轉載,請注明出處:https://www.cnblogs.com/cchilei/p/13085842.html
啟動ES
./bin/elasticsearch -d
設置ES內置用戶及密碼
1、先創建keystore文件
./bin/elasticsearch-keystore create
2、ES 配置文件elasticsearch.yml
xpack.security.enabled: true
xpack.security.transport.ssl.enabled: true
xpack.ssl.key: x-pack/instance/instance.key
xpack.ssl.certificate: x-pack/instance/instance.crt
xpack.ssl.certificate_authorities: x-pack/ca/ca.crt
xpack.ssl.verification_mode: certificate
xpack.ssl.client_authentication: required
3、設置交互式生成密碼(ES必須是啟動狀態)
./bin/elasticsearch-setup-passwords interactive
Please confirm that you would like to continue [y/N]y
Enter password for [elastic]:
Reenter password for [elastic]:
Enter password for [apm_system]:
Reenter password for [apm_system]:
Enter password for [kibana]:
Reenter password for [kibana]:
Enter password for [logstash_system]:
Reenter password for [logstash_system]:
Enter password for [beats_system]:
Reenter password for [beats_system]:
Enter password for [remote_monitoring_user]:
Reenter password for [remote_monitoring_user]:
ES生成密鑰
1、在/es安裝目錄/bin/下執行
./elasticsearch-certutil ca --pem
執行后會在bin文件夾下生成根密鑰:elastic-stack-ca.zip(默認zip包的名稱)

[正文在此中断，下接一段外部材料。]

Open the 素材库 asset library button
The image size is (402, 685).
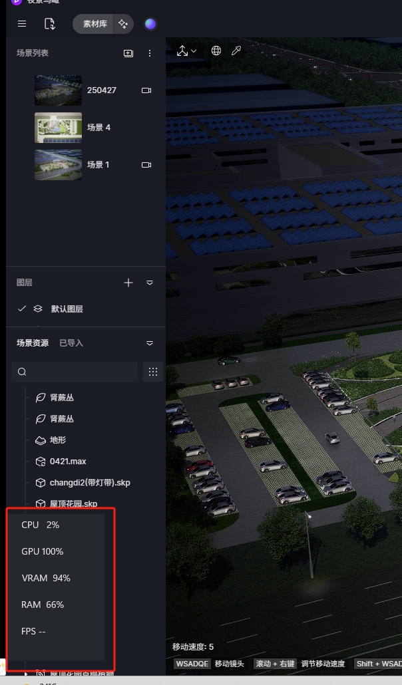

2、解壓根密鑰,會生成一個 ca文件夾,包含ca.key,和ca.cert
unzip elastic-stack-ca.zip
3、在/es安裝目錄/bin/下執行
./elasticsearch-certutil cert --ca-cert ca/ca.crt --ca-key ca/ca.key --pem
執行后會生成節點密鑰:certificate-bundle.zip(默認zip包的名稱)
4、解壓后會生成 一個instance文件夾,包含instance.key,和instance.crt
unzip certificate-bundle.zip
5、在config目錄創建x-pack文件夾(x-pack所屬權限為es用戶)
mkdir config/x-pack
6、將bin目錄生成的ca和instance兩個文件夾 拷貝至x-pack文件夾下
7、重新啟動ES